## TO BE DONE
Rewrite the data below, replacing each occurrence of "computer-use agent" with "desktop automation agent" and leaving everything else unchanged.

══ TASK INPUT

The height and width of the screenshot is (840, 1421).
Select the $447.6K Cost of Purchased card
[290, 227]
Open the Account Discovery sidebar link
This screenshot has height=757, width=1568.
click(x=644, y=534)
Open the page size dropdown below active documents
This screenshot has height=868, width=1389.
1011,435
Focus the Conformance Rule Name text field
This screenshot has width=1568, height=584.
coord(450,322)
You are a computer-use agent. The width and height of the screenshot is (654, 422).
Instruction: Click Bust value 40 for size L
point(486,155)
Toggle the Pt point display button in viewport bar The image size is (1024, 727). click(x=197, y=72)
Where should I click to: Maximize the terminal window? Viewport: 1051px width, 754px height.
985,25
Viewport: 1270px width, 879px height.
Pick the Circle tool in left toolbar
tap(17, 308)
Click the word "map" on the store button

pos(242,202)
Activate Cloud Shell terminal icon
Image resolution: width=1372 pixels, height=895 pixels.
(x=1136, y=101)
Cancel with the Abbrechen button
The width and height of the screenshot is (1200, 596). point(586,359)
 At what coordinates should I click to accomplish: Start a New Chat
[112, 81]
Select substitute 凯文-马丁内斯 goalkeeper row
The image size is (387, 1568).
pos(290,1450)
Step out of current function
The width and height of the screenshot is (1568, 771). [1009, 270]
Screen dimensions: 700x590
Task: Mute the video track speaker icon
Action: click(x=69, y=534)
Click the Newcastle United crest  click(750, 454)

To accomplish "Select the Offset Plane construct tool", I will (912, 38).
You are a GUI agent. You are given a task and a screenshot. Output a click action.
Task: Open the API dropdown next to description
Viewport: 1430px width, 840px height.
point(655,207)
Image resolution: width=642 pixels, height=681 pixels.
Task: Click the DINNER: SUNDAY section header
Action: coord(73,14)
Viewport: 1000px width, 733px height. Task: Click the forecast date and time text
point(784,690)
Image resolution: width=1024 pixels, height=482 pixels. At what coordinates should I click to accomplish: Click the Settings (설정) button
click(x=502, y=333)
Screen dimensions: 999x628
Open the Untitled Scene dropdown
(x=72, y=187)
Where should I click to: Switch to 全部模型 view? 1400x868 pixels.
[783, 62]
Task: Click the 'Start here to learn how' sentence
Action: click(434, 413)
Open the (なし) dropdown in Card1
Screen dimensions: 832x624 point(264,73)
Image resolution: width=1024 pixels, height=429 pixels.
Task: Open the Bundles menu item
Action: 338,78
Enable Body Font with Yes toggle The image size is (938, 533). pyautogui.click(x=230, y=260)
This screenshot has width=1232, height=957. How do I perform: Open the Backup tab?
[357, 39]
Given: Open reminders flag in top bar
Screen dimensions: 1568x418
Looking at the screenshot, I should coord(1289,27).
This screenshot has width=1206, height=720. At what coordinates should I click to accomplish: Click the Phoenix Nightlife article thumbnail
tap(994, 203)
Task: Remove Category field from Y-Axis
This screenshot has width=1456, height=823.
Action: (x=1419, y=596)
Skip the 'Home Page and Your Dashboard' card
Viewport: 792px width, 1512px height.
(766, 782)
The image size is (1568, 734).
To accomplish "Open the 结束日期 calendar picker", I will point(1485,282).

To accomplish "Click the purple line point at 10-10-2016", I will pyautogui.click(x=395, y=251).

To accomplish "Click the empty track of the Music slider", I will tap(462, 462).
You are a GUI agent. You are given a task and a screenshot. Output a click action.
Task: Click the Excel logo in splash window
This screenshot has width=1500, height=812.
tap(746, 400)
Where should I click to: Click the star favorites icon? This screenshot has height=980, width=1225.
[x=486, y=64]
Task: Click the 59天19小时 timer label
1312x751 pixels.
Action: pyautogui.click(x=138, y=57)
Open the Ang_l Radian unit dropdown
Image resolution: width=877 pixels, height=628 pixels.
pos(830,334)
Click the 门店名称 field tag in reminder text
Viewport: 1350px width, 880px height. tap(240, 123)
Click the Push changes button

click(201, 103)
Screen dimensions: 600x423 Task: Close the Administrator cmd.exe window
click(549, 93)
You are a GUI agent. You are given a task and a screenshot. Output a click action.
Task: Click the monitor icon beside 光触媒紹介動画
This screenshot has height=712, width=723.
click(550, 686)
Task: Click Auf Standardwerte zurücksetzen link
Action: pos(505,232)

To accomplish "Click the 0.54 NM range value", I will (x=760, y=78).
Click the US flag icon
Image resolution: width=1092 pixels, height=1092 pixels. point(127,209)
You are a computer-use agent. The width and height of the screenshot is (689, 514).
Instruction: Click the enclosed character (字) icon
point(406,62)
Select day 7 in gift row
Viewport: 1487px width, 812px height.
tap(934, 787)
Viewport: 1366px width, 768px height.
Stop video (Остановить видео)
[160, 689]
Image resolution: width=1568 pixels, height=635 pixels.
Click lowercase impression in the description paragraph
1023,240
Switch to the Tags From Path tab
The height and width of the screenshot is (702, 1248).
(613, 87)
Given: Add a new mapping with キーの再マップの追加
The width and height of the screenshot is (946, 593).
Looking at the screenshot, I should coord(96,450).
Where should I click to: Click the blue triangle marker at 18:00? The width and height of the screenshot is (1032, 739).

════

## REPLY TO THE TASK
The height and width of the screenshot is (840, 1421).
Select the $447.6K Cost of Purchased card
[290, 227]
Open the Account Discovery sidebar link
This screenshot has height=757, width=1568.
click(x=644, y=534)
Open the page size dropdown below active documents
This screenshot has height=868, width=1389.
1011,435
Focus the Conformance Rule Name text field
This screenshot has width=1568, height=584.
coord(450,322)
You are a desktop automation agent. The width and height of the screenshot is (654, 422).
Instruction: Click Bust value 40 for size L
point(486,155)
Toggle the Pt point display button in viewport bar The image size is (1024, 727). click(x=197, y=72)
Where should I click to: Maximize the terminal window? Viewport: 1051px width, 754px height.
985,25
Viewport: 1270px width, 879px height.
Pick the Circle tool in left toolbar
tap(17, 308)
Click the word "map" on the store button

pos(242,202)
Activate Cloud Shell terminal icon
Image resolution: width=1372 pixels, height=895 pixels.
(x=1136, y=101)
Cancel with the Abbrechen button
The width and height of the screenshot is (1200, 596). point(586,359)
 At what coordinates should I click to accomplish: Start a New Chat
[112, 81]
Select substitute 凯文-马丁内斯 goalkeeper row
The image size is (387, 1568).
pos(290,1450)
Step out of current function
The width and height of the screenshot is (1568, 771). [1009, 270]
Screen dimensions: 700x590
Task: Mute the video track speaker icon
Action: click(x=69, y=534)
Click the Newcastle United crest  click(750, 454)

To accomplish "Select the Offset Plane construct tool", I will (912, 38).
You are a GUI agent. You are given a task and a screenshot. Output a click action.
Task: Open the API dropdown next to description
Viewport: 1430px width, 840px height.
point(655,207)
Image resolution: width=642 pixels, height=681 pixels.
Task: Click the DINNER: SUNDAY section header
Action: coord(73,14)
Viewport: 1000px width, 733px height. Task: Click the forecast date and time text
point(784,690)
Image resolution: width=1024 pixels, height=482 pixels. At what coordinates should I click to accomplish: Click the Settings (설정) button
click(x=502, y=333)
Screen dimensions: 999x628
Open the Untitled Scene dropdown
(x=72, y=187)
Where should I click to: Switch to 全部模型 view? 1400x868 pixels.
[783, 62]
Task: Click the 'Start here to learn how' sentence
Action: click(434, 413)
Open the (なし) dropdown in Card1
Screen dimensions: 832x624 point(264,73)
Image resolution: width=1024 pixels, height=429 pixels.
Task: Open the Bundles menu item
Action: 338,78
Enable Body Font with Yes toggle The image size is (938, 533). pyautogui.click(x=230, y=260)
This screenshot has width=1232, height=957. How do I perform: Open the Backup tab?
[357, 39]
Given: Open reminders flag in top bar
Screen dimensions: 1568x418
Looking at the screenshot, I should coord(1289,27).
This screenshot has width=1206, height=720. At what coordinates should I click to accomplish: Click the Phoenix Nightlife article thumbnail
tap(994, 203)
Task: Remove Category field from Y-Axis
This screenshot has width=1456, height=823.
Action: (x=1419, y=596)
Skip the 'Home Page and Your Dashboard' card
Viewport: 792px width, 1512px height.
(766, 782)
The image size is (1568, 734).
To accomplish "Open the 结束日期 calendar picker", I will point(1485,282).

To accomplish "Click the purple line point at 10-10-2016", I will pyautogui.click(x=395, y=251).

To accomplish "Click the empty track of the Music slider", I will tap(462, 462).
You are a GUI agent. You are given a task and a screenshot. Output a click action.
Task: Click the Excel logo in splash window
This screenshot has width=1500, height=812.
tap(746, 400)
Where should I click to: Click the star favorites icon? This screenshot has height=980, width=1225.
[x=486, y=64]
Task: Click the 59天19小时 timer label
1312x751 pixels.
Action: pyautogui.click(x=138, y=57)
Open the Ang_l Radian unit dropdown
Image resolution: width=877 pixels, height=628 pixels.
pos(830,334)
Click the 门店名称 field tag in reminder text
Viewport: 1350px width, 880px height. tap(240, 123)
Click the Push changes button

click(201, 103)
Screen dimensions: 600x423 Task: Close the Administrator cmd.exe window
click(549, 93)
You are a GUI agent. You are given a task and a screenshot. Output a click action.
Task: Click the monitor icon beside 光触媒紹介動画
This screenshot has height=712, width=723.
click(550, 686)
Task: Click Auf Standardwerte zurücksetzen link
Action: pos(505,232)

To accomplish "Click the 0.54 NM range value", I will (x=760, y=78).
Click the US flag icon
Image resolution: width=1092 pixels, height=1092 pixels. point(127,209)
You are a desktop automation agent. The width and height of the screenshot is (689, 514).
Instruction: Click the enclosed character (字) icon
point(406,62)
Select day 7 in gift row
Viewport: 1487px width, 812px height.
tap(934, 787)
Viewport: 1366px width, 768px height.
Stop video (Остановить видео)
[160, 689]
Image resolution: width=1568 pixels, height=635 pixels.
Click lowercase impression in the description paragraph
1023,240
Switch to the Tags From Path tab
The height and width of the screenshot is (702, 1248).
(613, 87)
Given: Add a new mapping with キーの再マップの追加
The width and height of the screenshot is (946, 593).
Looking at the screenshot, I should coord(96,450).
Where should I click to: Click the blue triangle marker at 18:00? The width and height of the screenshot is (1032, 739).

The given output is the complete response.